Thich Quang Do – Vietnam’s dissident Buddhist monk, who had been under house arrest since 2003, passed away at the age of 93 years on February 22, 2020. He was nominated for the Nobel Peace Prize multiple times for his vocal advocacy for democracy.
The Buddhist monk was the head of the banned Unified Buddhist Church of Vietnam (UBCV). The church reported his death on February 23. As per reports, the Buddhist monk in his will signed in April 2019 has requested a simple funeral, not more than three days and his ashes to be scattered at sea after cremation.
The church also requested the followers of the late religious leader to not bring money, as is customary in the funerals conducted in the nation. The official statement also mentioned that there will be no final words, biographies or emotional showings, just praying.
Thich Quang Do: Everything you need to know!
• Thich Quang Do was born in 1928 in Thai Binh province. The Buddhist monk had spent most of his life fighting for religious freedom and human rights in communist-run Vietnam.
• The communist government effectively placed him under house arrest in 2003 and since then he was under constant surveillance in Vietnam’s Ho Chi Minh City.
• He was nominated for the Nobel Peace Prize multiple times for his staunch advocacy for democracy in Vietnam. He wrote an “Appeal for Democracy” in 2001 and also called upon dissidents from the north and south Vietnam to drop their cultural differences and unite in 2005.
• He was the head of the Unified Buddhist Church of Vietnam (UBCV) from 2008 until his death. The church was banned in the early 1980s after it refused to join the state-sanctioned Vietnam Buddhist Church.
• During the Vietnamese War, Do served as a university academic in Buddhism and translated sutras and wrote books.
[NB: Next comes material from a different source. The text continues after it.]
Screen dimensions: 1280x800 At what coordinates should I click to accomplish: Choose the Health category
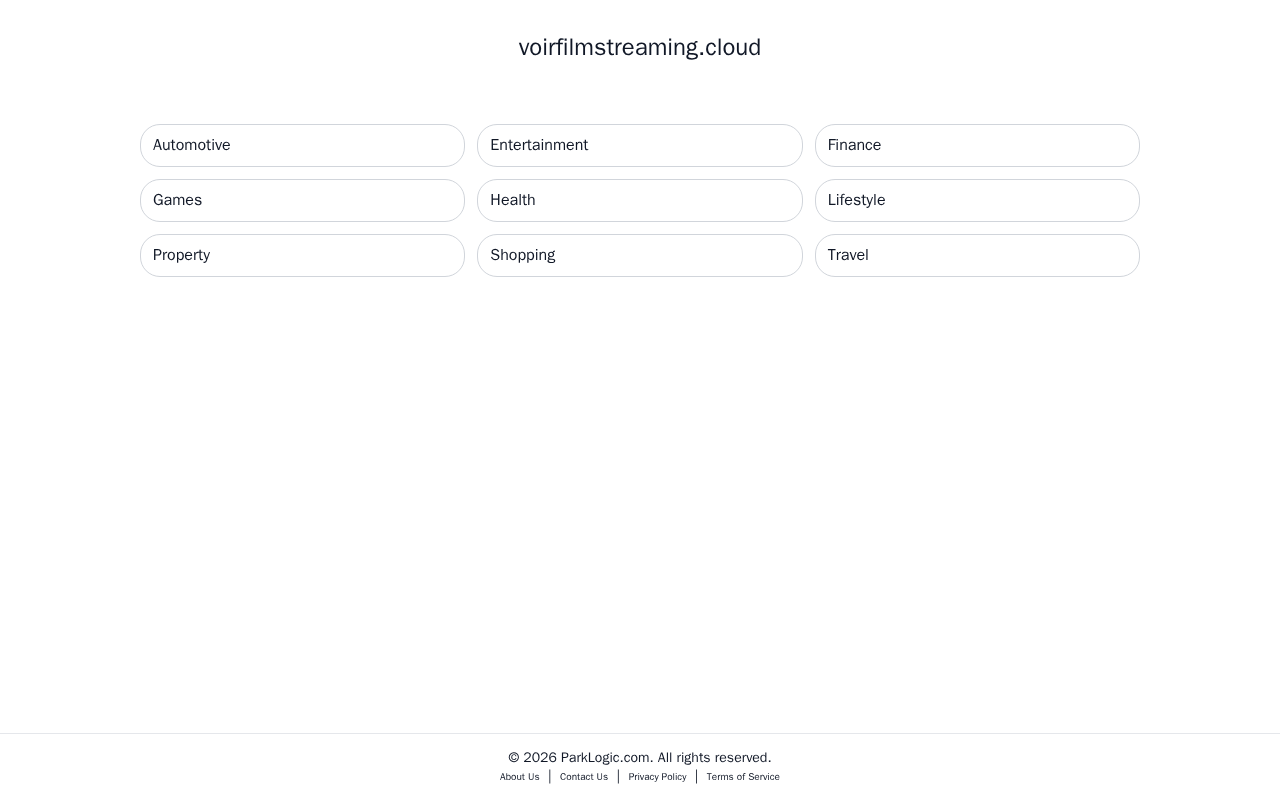click(640, 200)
His most notable work was a nine-volume Buddhist encyclopedia and a two-volume dictionary between Vietnamese and Sino-Vietnamese.
|Thich Quang Do was awarded the Hellman-Hammet Award for persecuted writers in 2001.
He was honoured with the Homo Homini Award for human rights activism by a Czech group People in Need in 2003. He shared the award with Thích Huyen Quang and Father Nguyen Van Ly.
He was awarded Norway’s Thorolf Rafto Memorial Prize in 2006 for his personal courage and perseverance through three decades of peaceful opposition against Vietnam’s communist regime. However, he was unable to receive the award, as the communist government prevented him from attending the ceremony.
He was honoured with the Democracy Courage Tribute as well in 2006 by the World Movement for Democracy.
Vietnam has a long history of an uneasy relationship with organised religion. Thich Quang Do, being a senior monk at the UBCV, had led the religious organization’s opposition to the government order demanding that it join the government-endorsed Vietnamese Buddhist Church.
The Buddhist monk was detained multiple times by the communist authorities of Vietnam in the last 45 years for his resistance to their policies and his call for multi-party democracy. He was placed under police surveillance in 2003.
Thich Quang Do got involved in political activism after witnessing the execution of his master at the hands of a communist people’s court in 1945.